(Entries on locating words and elements)
* Start *
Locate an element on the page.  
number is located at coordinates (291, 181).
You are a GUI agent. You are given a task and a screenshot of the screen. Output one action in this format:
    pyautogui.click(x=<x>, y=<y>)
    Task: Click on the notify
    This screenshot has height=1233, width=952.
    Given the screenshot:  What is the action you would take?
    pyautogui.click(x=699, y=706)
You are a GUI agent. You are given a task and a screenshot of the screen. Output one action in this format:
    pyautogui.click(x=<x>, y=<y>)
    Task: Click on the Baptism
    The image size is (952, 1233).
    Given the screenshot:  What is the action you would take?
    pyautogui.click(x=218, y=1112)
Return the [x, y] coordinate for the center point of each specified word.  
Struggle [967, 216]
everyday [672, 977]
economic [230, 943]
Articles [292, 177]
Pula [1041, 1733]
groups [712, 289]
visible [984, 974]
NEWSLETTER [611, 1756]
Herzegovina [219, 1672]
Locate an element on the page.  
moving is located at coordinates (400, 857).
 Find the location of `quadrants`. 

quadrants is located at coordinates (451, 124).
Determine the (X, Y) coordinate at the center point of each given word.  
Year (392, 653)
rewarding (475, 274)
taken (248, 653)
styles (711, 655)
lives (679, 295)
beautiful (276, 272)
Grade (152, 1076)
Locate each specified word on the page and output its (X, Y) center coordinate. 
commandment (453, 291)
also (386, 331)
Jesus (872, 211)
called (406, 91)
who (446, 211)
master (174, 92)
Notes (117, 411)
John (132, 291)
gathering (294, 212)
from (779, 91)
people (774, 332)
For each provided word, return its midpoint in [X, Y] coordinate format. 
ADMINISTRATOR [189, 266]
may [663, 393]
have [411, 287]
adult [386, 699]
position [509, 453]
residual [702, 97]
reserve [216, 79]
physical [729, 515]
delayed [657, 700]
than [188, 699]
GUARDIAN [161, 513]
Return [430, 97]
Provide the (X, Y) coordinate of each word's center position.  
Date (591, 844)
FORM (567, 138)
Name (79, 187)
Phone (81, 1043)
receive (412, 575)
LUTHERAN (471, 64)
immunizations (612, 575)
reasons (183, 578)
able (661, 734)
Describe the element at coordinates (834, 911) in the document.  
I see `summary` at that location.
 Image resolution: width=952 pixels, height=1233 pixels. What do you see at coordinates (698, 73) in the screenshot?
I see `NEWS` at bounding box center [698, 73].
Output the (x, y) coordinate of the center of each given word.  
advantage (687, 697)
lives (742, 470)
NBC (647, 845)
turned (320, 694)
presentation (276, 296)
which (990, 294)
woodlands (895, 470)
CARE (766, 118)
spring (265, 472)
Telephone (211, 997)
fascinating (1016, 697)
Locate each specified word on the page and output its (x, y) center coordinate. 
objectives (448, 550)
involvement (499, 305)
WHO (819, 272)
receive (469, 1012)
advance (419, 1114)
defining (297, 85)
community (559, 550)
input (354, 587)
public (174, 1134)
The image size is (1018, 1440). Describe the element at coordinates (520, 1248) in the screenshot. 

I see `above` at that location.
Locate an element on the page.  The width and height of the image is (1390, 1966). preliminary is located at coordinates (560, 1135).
* End *
** Stated goal **
Rewrite all of the entries above, swapping "Locate an element" for "Find an element" wherever it occurs and leaving everything else unchanged.

** Exercise answer **
Find an element on the page.  
number is located at coordinates (291, 181).
You are a GUI agent. You are given a task and a screenshot of the screen. Output one action in this format:
    pyautogui.click(x=<x>, y=<y>)
    Task: Click on the notify
    This screenshot has height=1233, width=952.
    Given the screenshot:  What is the action you would take?
    pyautogui.click(x=699, y=706)
You are a GUI agent. You are given a task and a screenshot of the screen. Output one action in this format:
    pyautogui.click(x=<x>, y=<y>)
    Task: Click on the Baptism
    The image size is (952, 1233).
    Given the screenshot:  What is the action you would take?
    pyautogui.click(x=218, y=1112)
Return the [x, y] coordinate for the center point of each specified word.  
Struggle [967, 216]
everyday [672, 977]
economic [230, 943]
Articles [292, 177]
Pula [1041, 1733]
groups [712, 289]
visible [984, 974]
NEWSLETTER [611, 1756]
Herzegovina [219, 1672]
Find an element on the page.  
moving is located at coordinates (400, 857).
 Find the location of `quadrants`. 

quadrants is located at coordinates (451, 124).
Determine the (X, Y) coordinate at the center point of each given word.  
Year (392, 653)
rewarding (475, 274)
taken (248, 653)
styles (711, 655)
lives (679, 295)
beautiful (276, 272)
Grade (152, 1076)
Locate each specified word on the page and output its (X, Y) center coordinate. 
commandment (453, 291)
also (386, 331)
Jesus (872, 211)
called (406, 91)
who (446, 211)
master (174, 92)
Notes (117, 411)
John (132, 291)
gathering (294, 212)
from (779, 91)
people (774, 332)
For each provided word, return its midpoint in [X, Y] coordinate format. 
ADMINISTRATOR [189, 266]
may [663, 393]
have [411, 287]
adult [386, 699]
position [509, 453]
residual [702, 97]
reserve [216, 79]
physical [729, 515]
delayed [657, 700]
than [188, 699]
GUARDIAN [161, 513]
Return [430, 97]
Provide the (X, Y) coordinate of each word's center position.  
Date (591, 844)
FORM (567, 138)
Name (79, 187)
Phone (81, 1043)
receive (412, 575)
LUTHERAN (471, 64)
immunizations (612, 575)
reasons (183, 578)
able (661, 734)
Describe the element at coordinates (834, 911) in the document.  
I see `summary` at that location.
 Image resolution: width=952 pixels, height=1233 pixels. What do you see at coordinates (698, 73) in the screenshot?
I see `NEWS` at bounding box center [698, 73].
Output the (x, y) coordinate of the center of each given word.  
advantage (687, 697)
lives (742, 470)
NBC (647, 845)
turned (320, 694)
presentation (276, 296)
which (990, 294)
woodlands (895, 470)
CARE (766, 118)
spring (265, 472)
Telephone (211, 997)
fascinating (1016, 697)
Locate each specified word on the page and output its (x, y) center coordinate. 
objectives (448, 550)
involvement (499, 305)
WHO (819, 272)
receive (469, 1012)
advance (419, 1114)
defining (297, 85)
community (559, 550)
input (354, 587)
public (174, 1134)
The image size is (1018, 1440). Describe the element at coordinates (520, 1248) in the screenshot. 

I see `above` at that location.
Find an element on the page.  The width and height of the image is (1390, 1966). preliminary is located at coordinates (560, 1135).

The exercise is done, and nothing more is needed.